The Epic Proportions of “Aliens Glyph”

Somehow Reminiscent Matisse Perhaps © Catherine Rutgers 2014On Sunday evening, it began. Within 24 hours, I made more than three-hundred images, selected forty-seven of them, completed a new video-for-music, and uploaded it at Vimeo. Wait. Is that even possible? Check the files. Yup. It’s true. And I’m kind of stunned. Happy, but kind of stunned.

Blake Sandberg and Samm Cohen, incarnated as Aliens, the 21st-century punk-rocking band, are the inspiration for this marathon. You can sample their music—and their dynamic, highly visual aesthetic—at aliensmusic dot com.

Only one-sixth or so of the new images are used in “Aliens Glyph,” so there are probably three more vids to be made. Already thinking of schemes and titles. The process is fantastically liberating: experiment, experiment some more, reject, accept, experiment even more … oh, that’s good, accept! Nothing is off-limits, I stretch colors and shapes to their extremes, use filters and effects that I’ve never even looked at before. Ten samples appear below; the video link is http://vimeo.com/101351568.
--- --- ---
## WHAT YOU SHOULD DO
From the post about the making of "Aliens Glyph," list each thing the writer reports having done within 24 hours.

## STORED DATA
--- --- ---
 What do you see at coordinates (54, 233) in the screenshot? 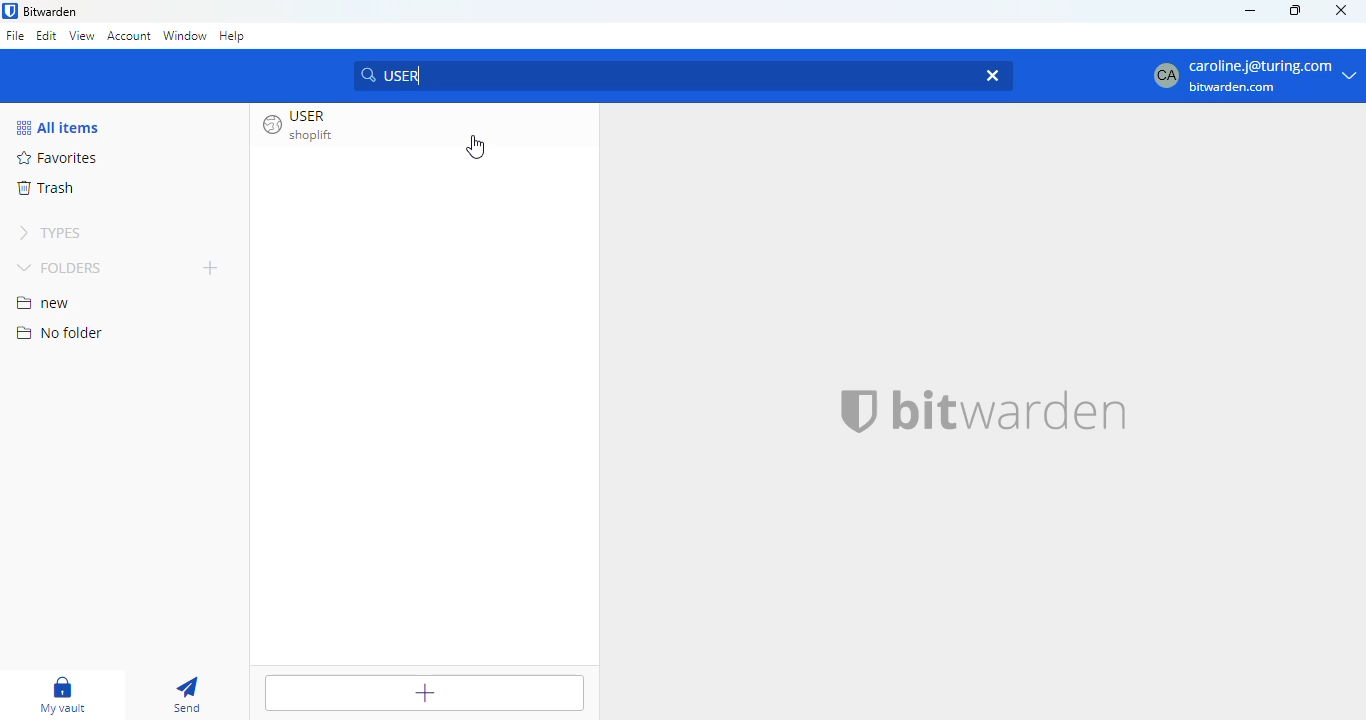
I see `types` at bounding box center [54, 233].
--- --- ---
## RESULT FOR THIS TASK
- Made more than three-hundred images
- Selected forty-seven of them
- Completed a new video-for-music
- Uploaded it at Vimeo